Rather, my suggestion is that the ideal system for dealing with patent RAND commitments going forward would be one administered centrally by the PTO and modeled loosely on real property title registries. RAND commitments to the general public are akin to public rights-of-way or other easements over real property: they are encumbrances, in favor of the general public, on the property. And, just as the scope and validity of an easement on real property is efficiently and publicly settled by appending it, delineated however the property owner consents it to be delineated, to the record of title for the underlying realty at the local property registry, an official, conclusive (apart from fraudulent registration) documentation of a RAND commitment could, with appropriate legal authorization, be appended to the record of the patents it encumbers at the PTO. Moreover, that federal registration could be made the basis for a federal cause of action to enforce RAND commitments which could be channeled into appeals to the Federal Circuit, thus minimizing forum-shopping and facilitating the development of coherent and predictable doctrine interpreting RAND commitments.

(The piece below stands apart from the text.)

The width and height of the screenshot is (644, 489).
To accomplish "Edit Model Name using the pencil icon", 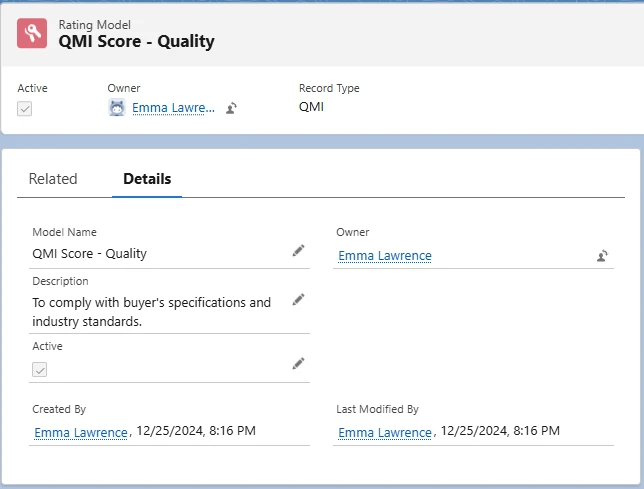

There are many possible objections to this suggestion – not least that it would likely require legislation and extra funding for the PTO, which could be politically difficult. But the expense of centralized title registration has long been proven worthwhile for real property, and it is at least as important to provide clarity with respect to rights to patents – particularly patents important enough to be subject to public RAND commitments. There would, of course, be transitional problems with respect to patents already subject to RAND commitments, and the formality and transaction costs (including costs of determining precisely which in a large portfolio of patents are included in a general RAND commitment) could deter some RAND committers from registering. Ultimately, however, honest RAND committers will commit if the benefit of committing outweighs the cost, and strengthening, publicizing and clarifying the commitment by means of a PTO record should generally enhance any net positive value of a RAND commitment. And the market could learn to devalue – and SSOs and antitrust enforcers could amend their rules and practices to deem insufficient – unregistered RAND commitments.

This suggestion may or may not ultimately feasible, and the devil would be in the details if it is. But in an area strewn with complex overlapping IP, antitrust and contract doctrine, stepping back to look at broader analogies, and trying to imagine what an ideal regime would look like, seems like a worthwhile project.